Gloves are good practice. The finished glycerin strips pose low acute toxicity from brief handling, but oxalic acid is an irritant to skin, eyes, and mucous membranes. If you are handling strips extensively, safety glasses and chemical-resistant gloves are reasonable precautions. The bigger PPE concern is during any DIY strip preparation, which again is not a legal option for most beekeepers.

What is the mite threshold that should trigger OA glycerin treatment?

The Honey Bee Health Coalition sets the action threshold at 2% infestation during brood-rearing season, measured by a 300-bee alcohol wash. Above 2%, treat. Below that threshold, continue monitoring monthly. Treating at low infestation levels wastes your treatment window and the product cost without meaningfully improving colony outcomes.

Can I treat with OA glycerin strips more than once per season?

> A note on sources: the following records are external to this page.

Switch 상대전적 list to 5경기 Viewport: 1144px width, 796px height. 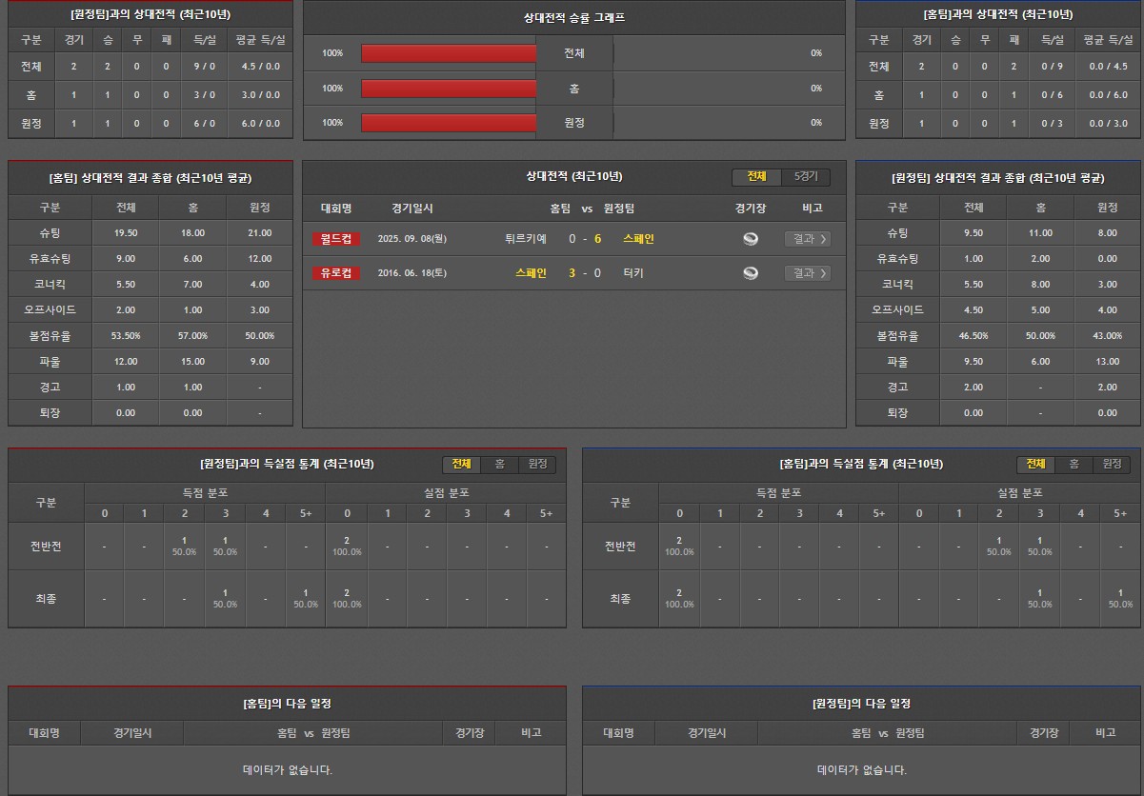806,177
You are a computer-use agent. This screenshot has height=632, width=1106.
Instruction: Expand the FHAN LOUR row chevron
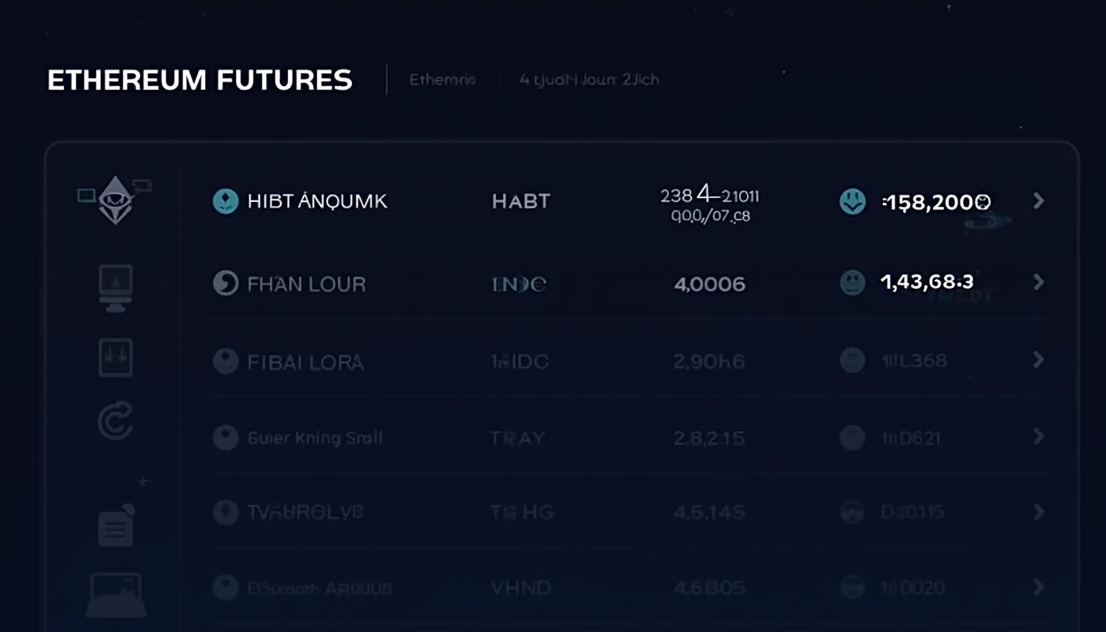[x=1039, y=282]
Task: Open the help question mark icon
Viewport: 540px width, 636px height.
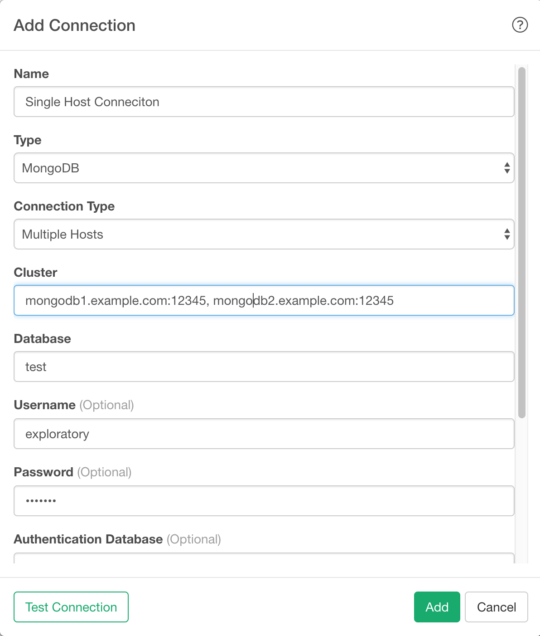Action: [x=520, y=25]
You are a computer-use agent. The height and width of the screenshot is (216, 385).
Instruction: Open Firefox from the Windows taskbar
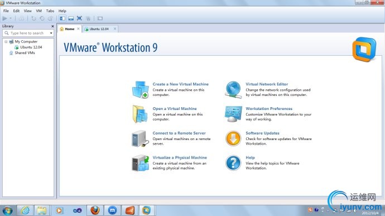coord(95,210)
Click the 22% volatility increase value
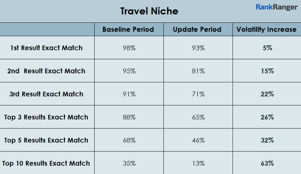Screen dimensions: 301x174 pos(267,94)
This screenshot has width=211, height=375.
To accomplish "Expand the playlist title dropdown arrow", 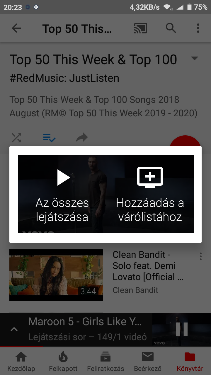I will pyautogui.click(x=195, y=59).
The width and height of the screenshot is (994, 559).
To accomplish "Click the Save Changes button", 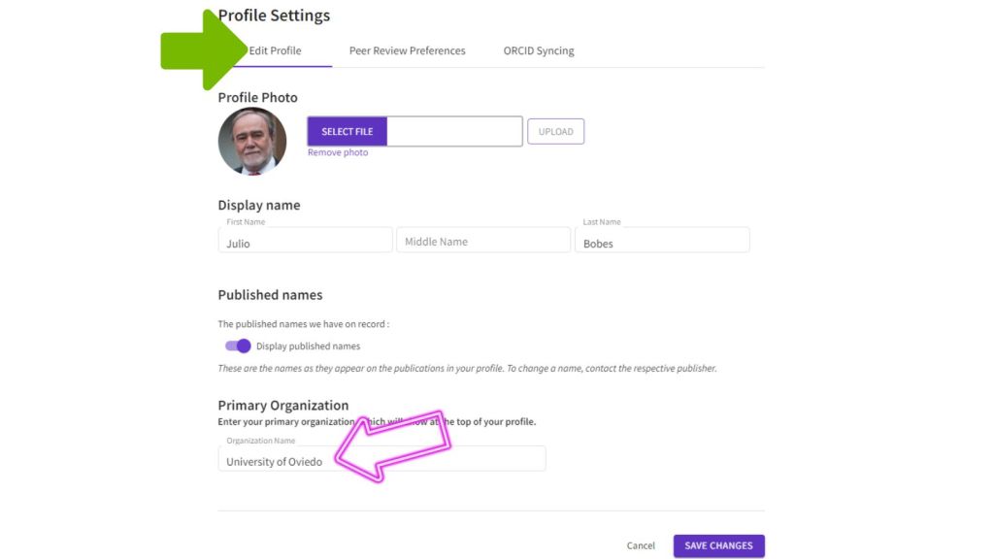I will pos(718,545).
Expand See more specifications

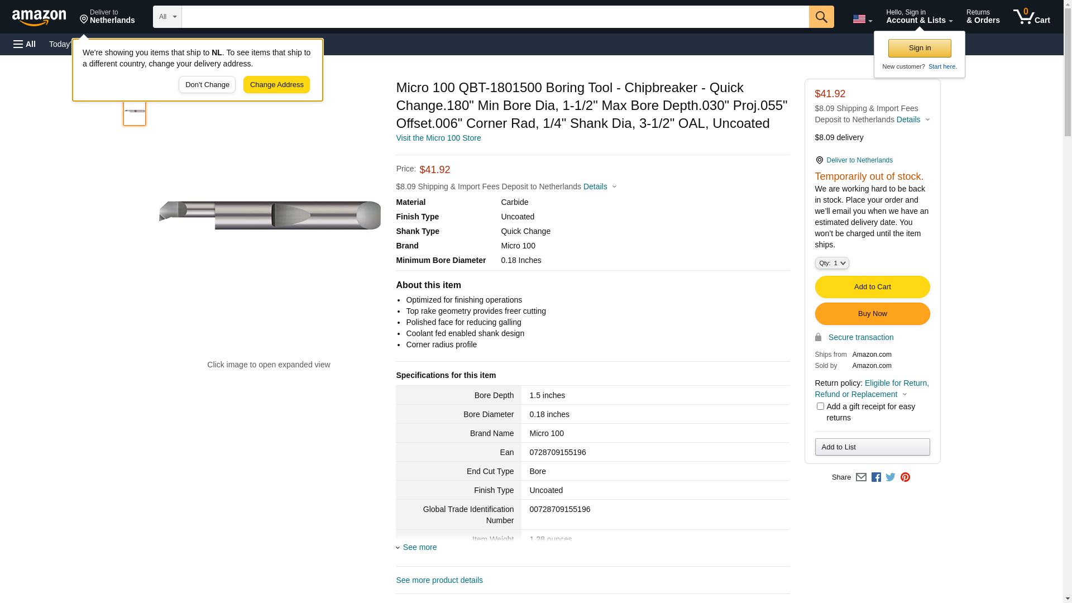pyautogui.click(x=419, y=547)
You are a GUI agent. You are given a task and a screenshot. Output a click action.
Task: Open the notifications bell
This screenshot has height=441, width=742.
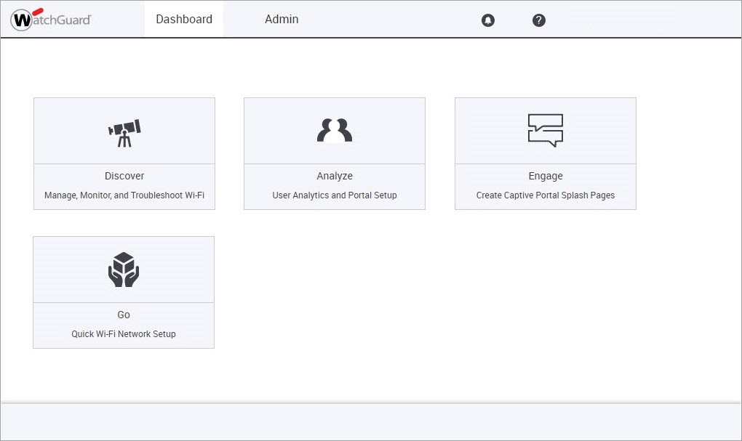[x=487, y=20]
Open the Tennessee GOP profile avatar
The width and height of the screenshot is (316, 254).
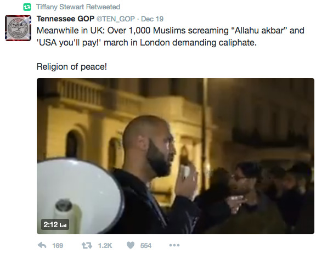coord(18,28)
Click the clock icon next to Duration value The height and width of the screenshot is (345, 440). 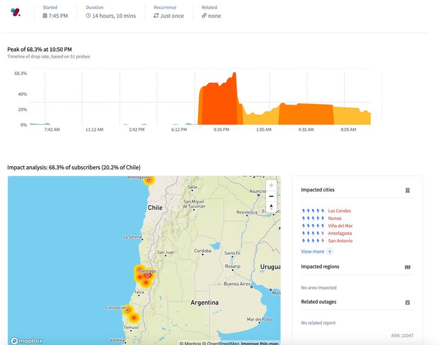tap(89, 16)
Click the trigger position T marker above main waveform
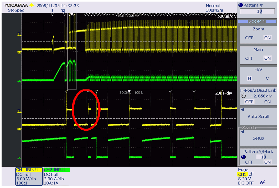This screenshot has height=188, width=279. (63, 11)
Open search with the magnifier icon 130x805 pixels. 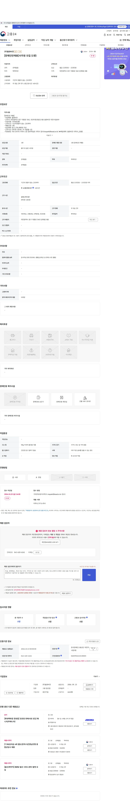coord(125,35)
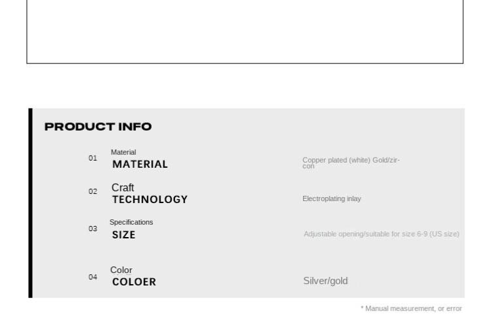Select the number 04 label
This screenshot has width=490, height=335.
click(x=93, y=278)
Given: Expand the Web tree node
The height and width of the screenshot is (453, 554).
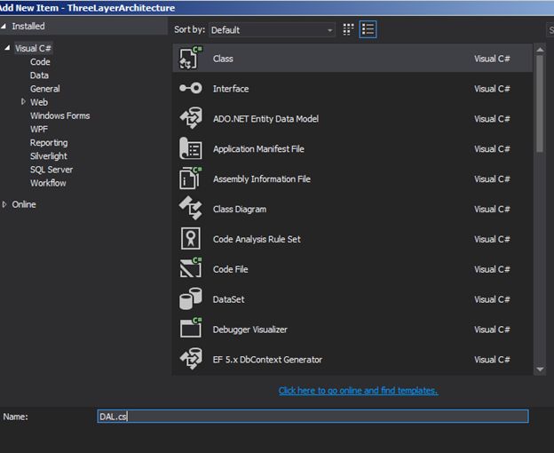Looking at the screenshot, I should pos(23,102).
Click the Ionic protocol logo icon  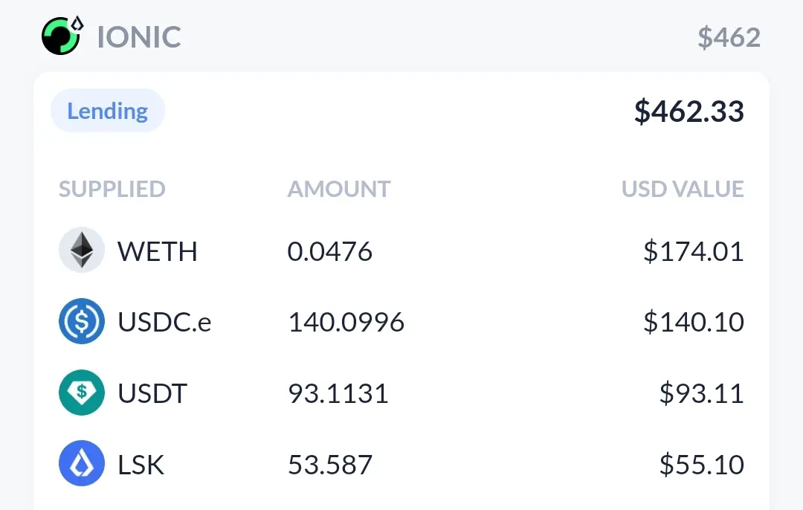click(62, 36)

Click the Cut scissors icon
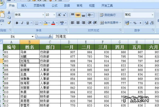pos(9,12)
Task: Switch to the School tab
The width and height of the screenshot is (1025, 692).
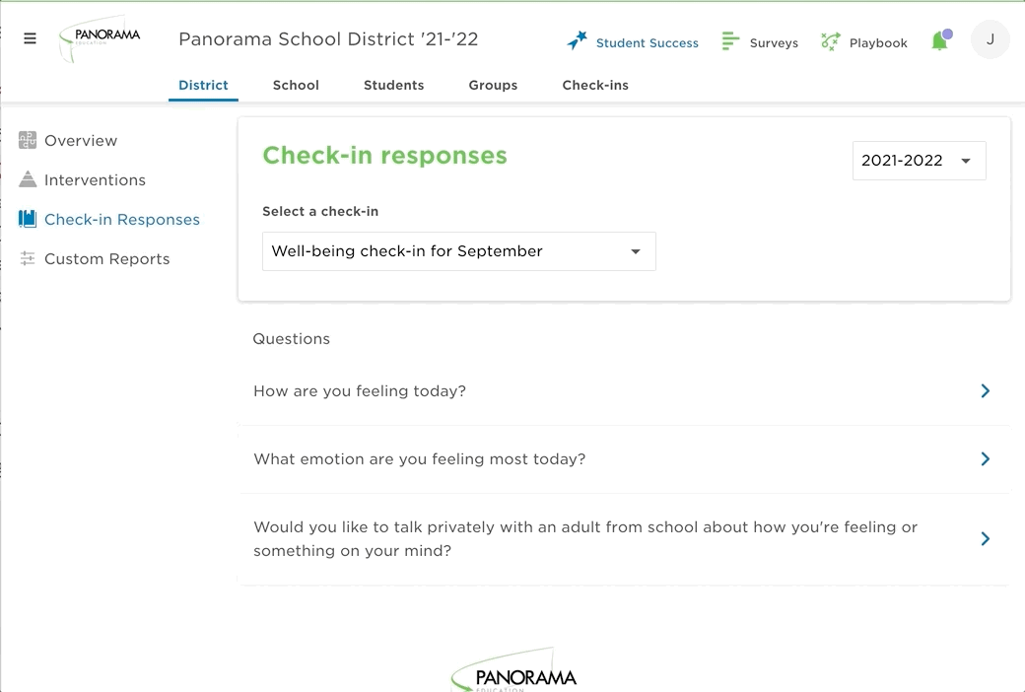Action: coord(296,85)
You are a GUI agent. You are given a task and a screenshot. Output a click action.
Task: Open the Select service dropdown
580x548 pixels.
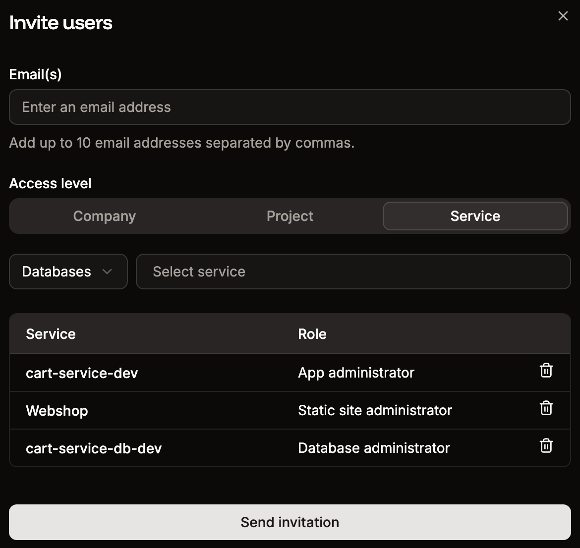(x=353, y=272)
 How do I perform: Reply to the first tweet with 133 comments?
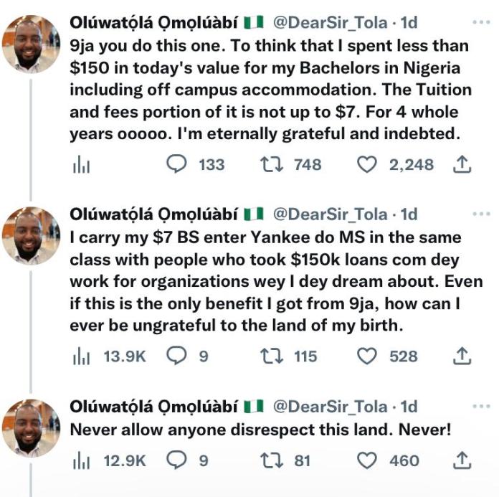coord(176,165)
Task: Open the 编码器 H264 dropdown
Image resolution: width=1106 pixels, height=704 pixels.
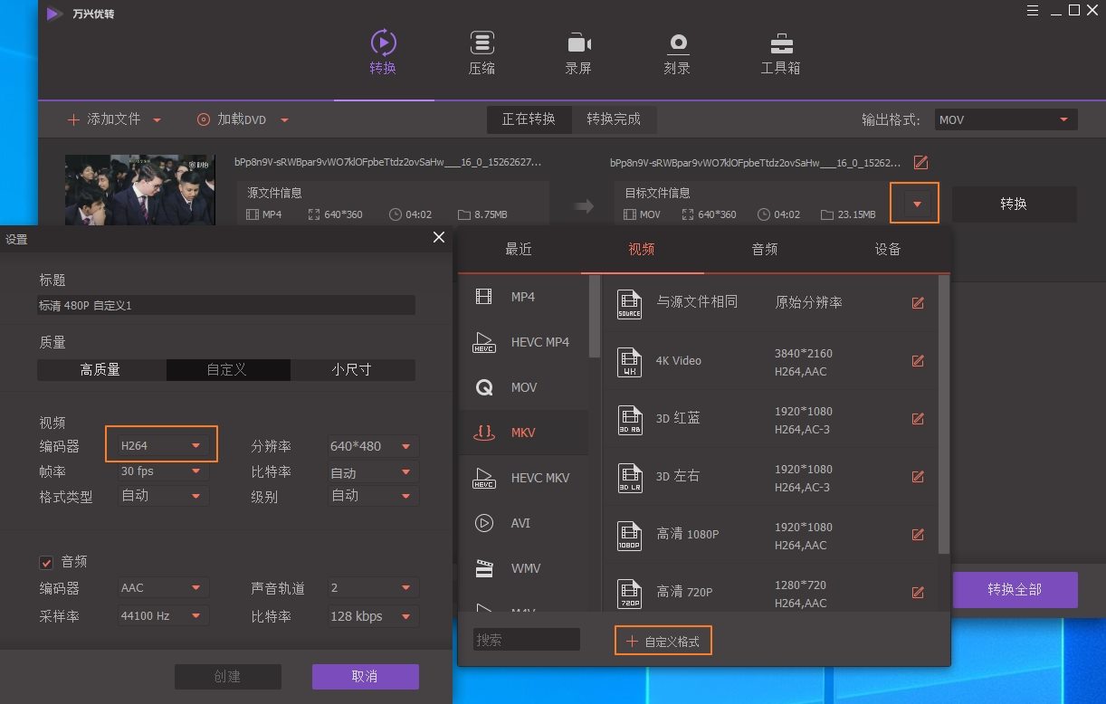Action: coord(161,444)
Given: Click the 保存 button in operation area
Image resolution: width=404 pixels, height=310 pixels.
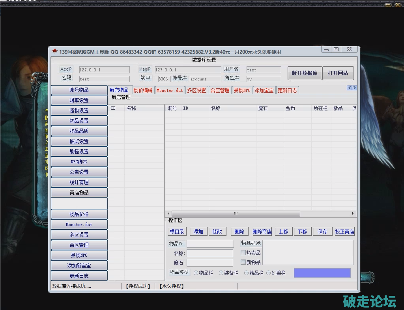Looking at the screenshot, I should (322, 232).
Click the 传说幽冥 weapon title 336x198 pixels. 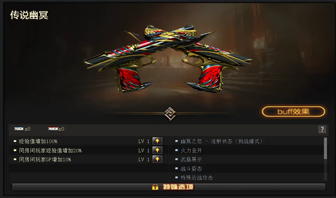[x=29, y=15]
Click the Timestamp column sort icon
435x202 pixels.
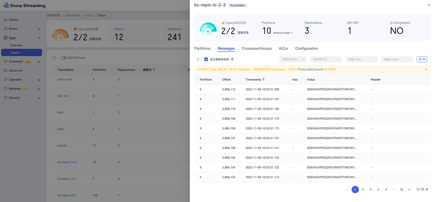[x=263, y=79]
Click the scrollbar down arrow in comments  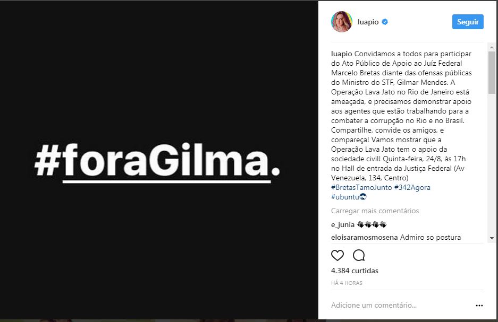(492, 238)
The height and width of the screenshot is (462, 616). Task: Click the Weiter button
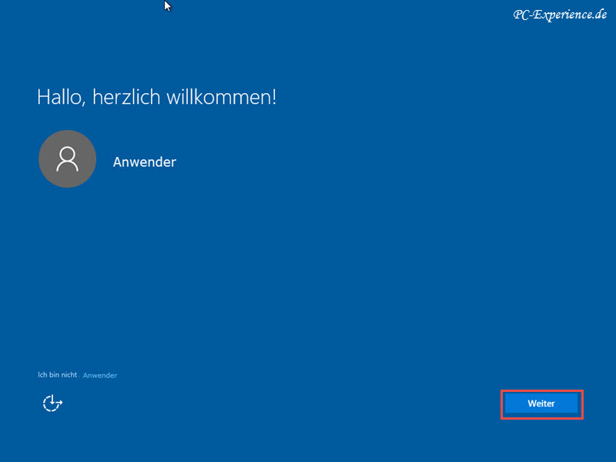tap(541, 404)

The label allows repeat treatments, but you must complete the full 42-day exposure and follow any required break period stated on the current label before retreating. If a post-treatment alcohol wash still shows infestation above 2%, diagnose the cause before retreating. Poor strip placement is a common reason for lower-than-expected efficacy and is fixable without an immediate second treatment.

Sources

  1. EPA, Api-Bioxal Oxalic Acid Registration and Label: Oxalic acid dihydrate (Api-Bioxal) registered in the U.S. since 2015 for varroa control; extended-release strip label specifies 42-day exposure, two strips per brood box, and residue studies showing no measurable elevation above background OA levels in honey.
  2. Honey Bee Health Coalition, Varroa Management Guide: Action threshold of 2% infestation by alcohol wash during brood-rearing season; alcohol wash consistently outperforms sugar roll; guidance on registered product use and FIFRA compliance.
  3. University of Florida IFAS Extension, Honey Bee Research and Extension Lab publications: University of Florida trials reported 80–95% mite reduction in brood-right colonies over 6–8 week OA glycerin strip exposure; no significant brood mortality at label rates; strip placement affects efficacy.
  4. USDA ARS Carl Hayden Bee Research Center, varroa treatment research: USDA-supported data showing extended-release OA strips averaged roughly 88% mite reduction versus about 65% for incomplete vaporization schedules in real-beekeeper conditions.
  5. Penn State Extension, Varroa Mite Management: Apivar (amitraz) listed as a first-line treatment in brood-right colonies with 90–95% typical efficacy; OA glycerin strips noted as a non-synthetic alternative.
  6. National Center for Biotechnology Information / PubMed, oxalic acid in honey background levels: Oxalic acid occurs naturally in honey at approximately 12–28 mg/kg depending on floral sources in untreated colonies.
  7. Journal of Apicultural Research, subclinical OA effects study 2021: 2021 study flagged long-term subclinical neurological effects of extended low-level OA exposure on bees as an area requiring further research; current evidence does not indicate a problem at label rates.
  8. EPA, FIFRA Overview: FIFRA requires pesticide applications to follow registered labels; applying unregistered DIY oxalic acid glycerin formulations is a FIFRA violation.
  9. NC State Extension Apiculture, Varroa Mite Control: Sugar roll consistently undercounts mite infestation by 20–30% compared to alcohol wash in side-by-side field studies; alcohol wash recommended for threshold decisions.
  10. University of Minnesota Extension, Varroa Mite Management in Honey Bee Colonies: OA vaporization efficacy in broodless colonies cited at 90%+; repeated vaporization every 4 days across a brood cycle cited as impractical for most beekeepers; temperature considerations for cold-climate treatment timing.